Rat pancreatic phospholipase A2. Purification, localization, and development of an enzyme immunoassay

• Published in: International journal of pancreatology Vol. 13; no. 2; p. 111
• Main Authors: Kortesuo, P T, Hietaranta, A J, Jämiä, M, Hirsimäki, P, Nevalainen, T J
• Format: Journal Article
• Language: English
• Published: United States 01.04.1993
• Subjects: Acute Disease; Animals; Catalysis; Immunoenzyme Techniques; Osmolar Concentration; Pancreas - enzymology; Pancreatitis - chemically induced; Pancreatitis - enzymology; Phospholipases A - isolation & purification; Phospholipases A - metabolism; Phospholipases A2; Rabbits; Rats; Rats, Wistar; Sensitivity and Specificity; Taurocholic Acid; Tissue Distribution
• ISSN: 0169-4197
• DOI: 10.1007/BF02786079

Phospholipase A2 (PLA2, E.C. 3.1.1.4) was purified from rat pancreatic tissue by heat treatment of the homogenate and use of cation-exchange chromatography on a CM-Sepharose column.
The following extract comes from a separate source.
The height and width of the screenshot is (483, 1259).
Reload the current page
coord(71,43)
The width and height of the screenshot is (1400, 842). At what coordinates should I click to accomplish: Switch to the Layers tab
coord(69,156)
The enzyme was apparently homogenous on SDS polyacrylamide gel electrophoresis, and its mol wt was estimated to be 14,400. An antiserum raised against rat pancreatic PLA2 in a rabbit was used in a solid-phase enzyme immunoassay employing inorganic pyrophosphatase (E.C. 3.6.1.1) as the enzyme label. As measured by this assay, the concentration of pancreatic PLA2 in plasma was found to be above normal in rats with hemorrhagic pancreatitis induced by an intraductal injection of sodium taurocholate. PLA2 was localized in pancreatic acinar cells and in the chief cells in the mucosa of the glandular stomach by immunohistochemistry. By immunoelectron microscopy, the immunogold conjugates were mainly located on profiles of zymogen granules in acinar cells.